Among the entries that follow, the required portion opens with the line containing "How do I perform: Click the highlighted" and closes with the line containing "Open the Printer selection dropdown". Give that portion again exactly, and nothing else.

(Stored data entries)
***
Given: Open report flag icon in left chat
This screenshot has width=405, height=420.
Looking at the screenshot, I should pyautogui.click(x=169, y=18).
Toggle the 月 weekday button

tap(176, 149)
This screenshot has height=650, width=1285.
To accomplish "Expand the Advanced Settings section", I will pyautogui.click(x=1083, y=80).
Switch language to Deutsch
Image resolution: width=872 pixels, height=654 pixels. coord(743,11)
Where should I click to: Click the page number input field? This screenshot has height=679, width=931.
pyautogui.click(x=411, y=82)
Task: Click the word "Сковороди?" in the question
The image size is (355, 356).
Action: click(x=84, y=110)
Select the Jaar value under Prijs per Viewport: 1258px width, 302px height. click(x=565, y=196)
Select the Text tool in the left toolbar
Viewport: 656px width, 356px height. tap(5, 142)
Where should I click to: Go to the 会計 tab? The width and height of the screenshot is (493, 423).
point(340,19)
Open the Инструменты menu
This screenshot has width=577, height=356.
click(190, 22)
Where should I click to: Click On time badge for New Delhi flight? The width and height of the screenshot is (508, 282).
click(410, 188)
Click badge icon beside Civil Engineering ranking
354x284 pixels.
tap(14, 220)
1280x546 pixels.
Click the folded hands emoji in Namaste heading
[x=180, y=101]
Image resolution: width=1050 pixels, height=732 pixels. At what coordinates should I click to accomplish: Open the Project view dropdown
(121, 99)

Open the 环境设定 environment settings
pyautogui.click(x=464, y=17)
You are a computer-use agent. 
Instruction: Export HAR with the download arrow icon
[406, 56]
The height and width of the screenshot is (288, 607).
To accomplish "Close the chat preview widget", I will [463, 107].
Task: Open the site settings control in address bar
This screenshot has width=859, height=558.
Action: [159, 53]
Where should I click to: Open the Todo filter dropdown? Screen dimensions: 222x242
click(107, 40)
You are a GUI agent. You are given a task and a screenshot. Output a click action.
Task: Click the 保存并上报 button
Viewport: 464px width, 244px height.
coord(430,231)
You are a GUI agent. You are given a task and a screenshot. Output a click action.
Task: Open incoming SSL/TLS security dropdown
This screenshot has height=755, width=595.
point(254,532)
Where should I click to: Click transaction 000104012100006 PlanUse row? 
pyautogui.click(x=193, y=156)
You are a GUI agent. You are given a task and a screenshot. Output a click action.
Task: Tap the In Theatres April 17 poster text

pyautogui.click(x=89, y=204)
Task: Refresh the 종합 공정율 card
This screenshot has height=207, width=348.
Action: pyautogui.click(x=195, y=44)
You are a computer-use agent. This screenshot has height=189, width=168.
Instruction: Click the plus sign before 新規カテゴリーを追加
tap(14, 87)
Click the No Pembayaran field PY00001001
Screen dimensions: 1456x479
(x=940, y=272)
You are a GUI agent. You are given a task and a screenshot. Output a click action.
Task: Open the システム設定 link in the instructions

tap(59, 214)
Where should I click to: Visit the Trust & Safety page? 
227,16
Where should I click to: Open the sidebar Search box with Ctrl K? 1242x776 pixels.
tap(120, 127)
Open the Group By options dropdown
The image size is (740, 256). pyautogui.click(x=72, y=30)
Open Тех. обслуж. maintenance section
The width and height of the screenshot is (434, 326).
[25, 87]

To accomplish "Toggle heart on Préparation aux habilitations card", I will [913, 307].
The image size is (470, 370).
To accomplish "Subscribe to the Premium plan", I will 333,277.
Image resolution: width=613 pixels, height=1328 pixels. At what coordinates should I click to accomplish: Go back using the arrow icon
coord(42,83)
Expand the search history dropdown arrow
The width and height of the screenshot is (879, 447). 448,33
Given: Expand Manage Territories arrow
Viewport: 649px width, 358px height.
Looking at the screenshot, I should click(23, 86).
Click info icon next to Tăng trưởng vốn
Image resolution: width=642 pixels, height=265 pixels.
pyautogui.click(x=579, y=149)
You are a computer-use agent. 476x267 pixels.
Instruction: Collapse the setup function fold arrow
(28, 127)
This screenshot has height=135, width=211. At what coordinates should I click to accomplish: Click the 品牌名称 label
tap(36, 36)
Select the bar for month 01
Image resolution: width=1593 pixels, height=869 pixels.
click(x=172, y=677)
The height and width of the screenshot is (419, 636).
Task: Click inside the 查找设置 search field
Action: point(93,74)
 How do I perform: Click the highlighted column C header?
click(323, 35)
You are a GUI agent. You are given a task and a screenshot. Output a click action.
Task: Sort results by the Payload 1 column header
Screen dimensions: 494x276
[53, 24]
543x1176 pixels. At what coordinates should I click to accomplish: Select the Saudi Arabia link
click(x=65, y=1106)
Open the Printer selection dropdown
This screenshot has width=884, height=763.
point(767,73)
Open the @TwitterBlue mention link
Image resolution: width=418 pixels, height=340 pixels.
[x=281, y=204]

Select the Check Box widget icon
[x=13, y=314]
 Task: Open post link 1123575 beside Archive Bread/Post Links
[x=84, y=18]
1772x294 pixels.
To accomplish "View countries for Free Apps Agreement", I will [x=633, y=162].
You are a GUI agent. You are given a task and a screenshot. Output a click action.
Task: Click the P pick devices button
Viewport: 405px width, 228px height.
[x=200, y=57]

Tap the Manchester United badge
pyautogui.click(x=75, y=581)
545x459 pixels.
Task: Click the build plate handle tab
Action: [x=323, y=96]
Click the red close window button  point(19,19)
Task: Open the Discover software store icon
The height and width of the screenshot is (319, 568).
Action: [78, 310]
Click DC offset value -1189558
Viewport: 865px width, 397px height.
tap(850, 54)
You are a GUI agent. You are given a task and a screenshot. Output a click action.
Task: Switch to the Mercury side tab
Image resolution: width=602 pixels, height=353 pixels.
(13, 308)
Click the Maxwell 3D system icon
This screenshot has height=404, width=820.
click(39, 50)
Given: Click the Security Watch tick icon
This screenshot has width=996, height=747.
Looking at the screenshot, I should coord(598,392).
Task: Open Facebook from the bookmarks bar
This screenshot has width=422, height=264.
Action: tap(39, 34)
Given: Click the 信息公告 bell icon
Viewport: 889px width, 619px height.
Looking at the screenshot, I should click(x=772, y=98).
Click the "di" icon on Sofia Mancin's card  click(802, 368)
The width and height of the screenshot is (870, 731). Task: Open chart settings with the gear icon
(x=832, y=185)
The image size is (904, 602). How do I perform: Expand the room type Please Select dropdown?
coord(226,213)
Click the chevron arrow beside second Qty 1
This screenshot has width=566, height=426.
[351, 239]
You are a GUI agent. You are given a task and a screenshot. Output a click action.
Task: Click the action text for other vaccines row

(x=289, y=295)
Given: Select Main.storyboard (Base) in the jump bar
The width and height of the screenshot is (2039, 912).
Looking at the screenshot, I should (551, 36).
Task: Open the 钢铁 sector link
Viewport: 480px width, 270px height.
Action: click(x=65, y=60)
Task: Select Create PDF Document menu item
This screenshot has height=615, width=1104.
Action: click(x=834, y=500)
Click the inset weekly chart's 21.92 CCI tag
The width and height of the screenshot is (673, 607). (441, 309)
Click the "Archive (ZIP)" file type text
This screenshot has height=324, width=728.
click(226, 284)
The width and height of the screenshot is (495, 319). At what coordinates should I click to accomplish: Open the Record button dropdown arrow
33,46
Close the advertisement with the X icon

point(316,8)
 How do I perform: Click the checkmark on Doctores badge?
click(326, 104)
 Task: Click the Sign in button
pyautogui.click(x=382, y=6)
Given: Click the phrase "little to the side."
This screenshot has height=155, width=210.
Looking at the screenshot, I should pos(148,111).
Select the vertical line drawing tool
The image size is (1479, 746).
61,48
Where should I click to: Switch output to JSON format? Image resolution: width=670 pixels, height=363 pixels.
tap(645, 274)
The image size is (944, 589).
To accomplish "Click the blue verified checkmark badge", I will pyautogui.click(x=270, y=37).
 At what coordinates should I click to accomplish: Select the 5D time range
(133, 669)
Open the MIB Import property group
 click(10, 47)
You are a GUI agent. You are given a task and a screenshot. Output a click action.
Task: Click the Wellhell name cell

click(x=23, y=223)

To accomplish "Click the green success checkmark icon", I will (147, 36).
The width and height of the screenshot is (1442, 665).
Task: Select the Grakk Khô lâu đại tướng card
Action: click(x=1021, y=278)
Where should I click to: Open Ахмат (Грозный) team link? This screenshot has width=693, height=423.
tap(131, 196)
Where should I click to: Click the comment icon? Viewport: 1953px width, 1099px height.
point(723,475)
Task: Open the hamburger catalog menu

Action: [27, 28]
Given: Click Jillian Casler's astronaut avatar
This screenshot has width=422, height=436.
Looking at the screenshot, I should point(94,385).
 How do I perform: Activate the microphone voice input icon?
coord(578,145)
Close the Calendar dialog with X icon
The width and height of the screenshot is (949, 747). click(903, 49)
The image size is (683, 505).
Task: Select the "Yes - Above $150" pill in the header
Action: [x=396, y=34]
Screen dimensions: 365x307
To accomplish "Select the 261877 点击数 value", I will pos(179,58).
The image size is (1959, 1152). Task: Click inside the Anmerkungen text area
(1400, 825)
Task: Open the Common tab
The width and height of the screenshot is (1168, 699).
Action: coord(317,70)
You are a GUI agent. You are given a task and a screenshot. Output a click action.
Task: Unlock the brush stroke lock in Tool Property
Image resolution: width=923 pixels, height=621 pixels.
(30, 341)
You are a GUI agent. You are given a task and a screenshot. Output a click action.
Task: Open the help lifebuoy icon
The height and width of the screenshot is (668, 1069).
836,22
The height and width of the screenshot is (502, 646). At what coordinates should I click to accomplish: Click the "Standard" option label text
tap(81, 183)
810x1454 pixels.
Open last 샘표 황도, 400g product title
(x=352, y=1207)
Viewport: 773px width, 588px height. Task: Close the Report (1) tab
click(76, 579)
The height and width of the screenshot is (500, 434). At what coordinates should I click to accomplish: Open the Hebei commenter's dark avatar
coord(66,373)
***
## WRITTEN SOLUTION
 How do I perform: Click the highlighted column C header?
click(323, 35)
You are a GUI agent. You are given a task and a screenshot. Output a click action.
Task: Sort results by the Payload 1 column header
Screen dimensions: 494x276
[53, 24]
543x1176 pixels. At what coordinates should I click to accomplish: Select the Saudi Arabia link
click(x=65, y=1106)
Open the Printer selection dropdown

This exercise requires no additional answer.